%%

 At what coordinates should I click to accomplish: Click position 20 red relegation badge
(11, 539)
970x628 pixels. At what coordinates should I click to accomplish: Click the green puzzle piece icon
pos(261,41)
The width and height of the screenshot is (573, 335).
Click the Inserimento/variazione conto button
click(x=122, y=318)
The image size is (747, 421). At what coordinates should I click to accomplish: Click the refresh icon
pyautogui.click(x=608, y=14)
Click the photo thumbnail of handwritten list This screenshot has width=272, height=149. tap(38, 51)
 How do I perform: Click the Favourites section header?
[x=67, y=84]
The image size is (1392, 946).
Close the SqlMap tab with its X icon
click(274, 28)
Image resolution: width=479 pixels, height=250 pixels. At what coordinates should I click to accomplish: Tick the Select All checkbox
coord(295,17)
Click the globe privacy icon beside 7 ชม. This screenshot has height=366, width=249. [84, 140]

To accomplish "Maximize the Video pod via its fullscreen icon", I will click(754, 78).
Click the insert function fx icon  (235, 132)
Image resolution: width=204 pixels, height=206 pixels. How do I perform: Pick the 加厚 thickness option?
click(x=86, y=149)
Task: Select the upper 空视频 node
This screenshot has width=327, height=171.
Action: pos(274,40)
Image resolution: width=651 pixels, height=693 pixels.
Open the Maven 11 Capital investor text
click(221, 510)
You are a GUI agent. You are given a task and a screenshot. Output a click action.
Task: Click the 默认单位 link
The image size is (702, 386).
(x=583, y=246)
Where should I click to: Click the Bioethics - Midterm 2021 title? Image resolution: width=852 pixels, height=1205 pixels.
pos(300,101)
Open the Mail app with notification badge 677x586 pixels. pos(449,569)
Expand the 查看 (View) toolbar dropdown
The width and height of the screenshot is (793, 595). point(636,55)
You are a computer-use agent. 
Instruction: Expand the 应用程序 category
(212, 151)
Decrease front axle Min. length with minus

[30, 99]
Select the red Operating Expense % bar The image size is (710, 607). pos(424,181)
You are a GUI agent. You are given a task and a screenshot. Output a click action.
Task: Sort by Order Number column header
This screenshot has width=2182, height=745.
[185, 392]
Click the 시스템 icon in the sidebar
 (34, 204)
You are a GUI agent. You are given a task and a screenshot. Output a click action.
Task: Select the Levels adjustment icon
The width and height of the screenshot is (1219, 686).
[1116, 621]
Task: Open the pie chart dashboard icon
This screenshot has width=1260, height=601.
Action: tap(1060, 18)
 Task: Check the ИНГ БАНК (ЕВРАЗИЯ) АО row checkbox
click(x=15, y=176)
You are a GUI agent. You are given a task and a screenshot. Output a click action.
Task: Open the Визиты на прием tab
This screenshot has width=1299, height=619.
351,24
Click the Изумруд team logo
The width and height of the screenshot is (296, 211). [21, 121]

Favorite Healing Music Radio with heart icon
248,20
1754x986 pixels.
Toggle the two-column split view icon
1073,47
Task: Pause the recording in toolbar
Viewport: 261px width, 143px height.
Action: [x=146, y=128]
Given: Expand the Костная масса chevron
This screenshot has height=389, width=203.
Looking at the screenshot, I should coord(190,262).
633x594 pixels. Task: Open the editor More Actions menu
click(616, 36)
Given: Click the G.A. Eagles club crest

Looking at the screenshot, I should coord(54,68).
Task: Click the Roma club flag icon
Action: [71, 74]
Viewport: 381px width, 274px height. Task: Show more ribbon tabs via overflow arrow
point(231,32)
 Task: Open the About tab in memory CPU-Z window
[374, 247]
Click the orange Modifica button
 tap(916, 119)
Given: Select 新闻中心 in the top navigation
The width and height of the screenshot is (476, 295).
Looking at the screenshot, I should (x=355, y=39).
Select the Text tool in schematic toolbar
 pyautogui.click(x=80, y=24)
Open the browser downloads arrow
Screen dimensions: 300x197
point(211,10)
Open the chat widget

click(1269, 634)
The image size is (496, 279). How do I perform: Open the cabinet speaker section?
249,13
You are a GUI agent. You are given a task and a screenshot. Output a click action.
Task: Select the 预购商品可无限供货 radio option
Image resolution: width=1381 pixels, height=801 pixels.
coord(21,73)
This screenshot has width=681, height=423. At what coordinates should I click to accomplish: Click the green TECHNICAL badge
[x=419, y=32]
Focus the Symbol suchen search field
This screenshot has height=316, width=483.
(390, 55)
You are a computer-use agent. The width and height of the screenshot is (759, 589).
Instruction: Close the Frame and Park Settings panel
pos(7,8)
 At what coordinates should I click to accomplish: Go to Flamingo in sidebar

%%

Zadanie do wykonania =>
Wyodrębnij, proszę, wszystkie powyższe wpisy i przepisz każdy z nich wiernie, bez żadnych zmian.

Wynik zadania =>
 At what coordinates should I click to accomplish: Click position 20 red relegation badge
(11, 539)
970x628 pixels. At what coordinates should I click to accomplish: Click the green puzzle piece icon
pos(261,41)
The width and height of the screenshot is (573, 335).
Click the Inserimento/variazione conto button
click(x=122, y=318)
The image size is (747, 421). At what coordinates should I click to accomplish: Click the refresh icon
pyautogui.click(x=608, y=14)
Click the photo thumbnail of handwritten list This screenshot has width=272, height=149. tap(38, 51)
 How do I perform: Click the Favourites section header?
[x=67, y=84]
The image size is (1392, 946).
Close the SqlMap tab with its X icon
click(274, 28)
Image resolution: width=479 pixels, height=250 pixels. At what coordinates should I click to accomplish: Tick the Select All checkbox
coord(295,17)
Click the globe privacy icon beside 7 ชม. This screenshot has height=366, width=249. [84, 140]

To accomplish "Maximize the Video pod via its fullscreen icon", I will click(754, 78).
Click the insert function fx icon  (235, 132)
Image resolution: width=204 pixels, height=206 pixels. How do I perform: Pick the 加厚 thickness option?
click(x=86, y=149)
Task: Select the upper 空视频 node
This screenshot has width=327, height=171.
Action: pos(274,40)
Image resolution: width=651 pixels, height=693 pixels.
Open the Maven 11 Capital investor text
click(221, 510)
You are a GUI agent. You are given a task and a screenshot. Output a click action.
Task: Click the 默认单位 link
The image size is (702, 386).
(x=583, y=246)
Where should I click to: Click the Bioethics - Midterm 2021 title? Image resolution: width=852 pixels, height=1205 pixels.
pos(300,101)
Open the Mail app with notification badge 677x586 pixels. pos(449,569)
Expand the 查看 (View) toolbar dropdown
The width and height of the screenshot is (793, 595). point(636,55)
You are a computer-use agent. 
Instruction: Expand the 应用程序 category
(212, 151)
Decrease front axle Min. length with minus

[30, 99]
Select the red Operating Expense % bar The image size is (710, 607). pos(424,181)
You are a GUI agent. You are given a task and a screenshot. Output a click action.
Task: Sort by Order Number column header
This screenshot has width=2182, height=745.
[185, 392]
Click the 시스템 icon in the sidebar
 (34, 204)
You are a GUI agent. You are given a task and a screenshot. Output a click action.
Task: Select the Levels adjustment icon
The width and height of the screenshot is (1219, 686).
[1116, 621]
Task: Open the pie chart dashboard icon
This screenshot has width=1260, height=601.
Action: tap(1060, 18)
 Task: Check the ИНГ БАНК (ЕВРАЗИЯ) АО row checkbox
click(x=15, y=176)
You are a GUI agent. You are given a task and a screenshot. Output a click action.
Task: Open the Визиты на прием tab
This screenshot has width=1299, height=619.
351,24
Click the Изумруд team logo
The width and height of the screenshot is (296, 211). [21, 121]

Favorite Healing Music Radio with heart icon
248,20
1754x986 pixels.
Toggle the two-column split view icon
1073,47
Task: Pause the recording in toolbar
Viewport: 261px width, 143px height.
Action: [x=146, y=128]
Given: Expand the Костная масса chevron
This screenshot has height=389, width=203.
Looking at the screenshot, I should coord(190,262).
633x594 pixels. Task: Open the editor More Actions menu
click(616, 36)
Given: Click the G.A. Eagles club crest

Looking at the screenshot, I should coord(54,68).
Task: Click the Roma club flag icon
Action: [71, 74]
Viewport: 381px width, 274px height. Task: Show more ribbon tabs via overflow arrow
point(231,32)
 Task: Open the About tab in memory CPU-Z window
[374, 247]
Click the orange Modifica button
 tap(916, 119)
Given: Select 新闻中心 in the top navigation
The width and height of the screenshot is (476, 295).
Looking at the screenshot, I should (x=355, y=39).
Select the Text tool in schematic toolbar
 pyautogui.click(x=80, y=24)
Open the browser downloads arrow
Screen dimensions: 300x197
point(211,10)
Open the chat widget

click(1269, 634)
The image size is (496, 279). How do I perform: Open the cabinet speaker section?
249,13
You are a GUI agent. You are given a task and a screenshot. Output a click action.
Task: Select the 预购商品可无限供货 radio option
Image resolution: width=1381 pixels, height=801 pixels.
coord(21,73)
This screenshot has width=681, height=423. At what coordinates should I click to accomplish: Click the green TECHNICAL badge
[x=419, y=32]
Focus the Symbol suchen search field
This screenshot has height=316, width=483.
(390, 55)
You are a computer-use agent. The width and height of the screenshot is (759, 589).
Instruction: Close the Frame and Park Settings panel
pos(7,8)
 At what coordinates should I click to accomplish: Go to Flamingo in sidebar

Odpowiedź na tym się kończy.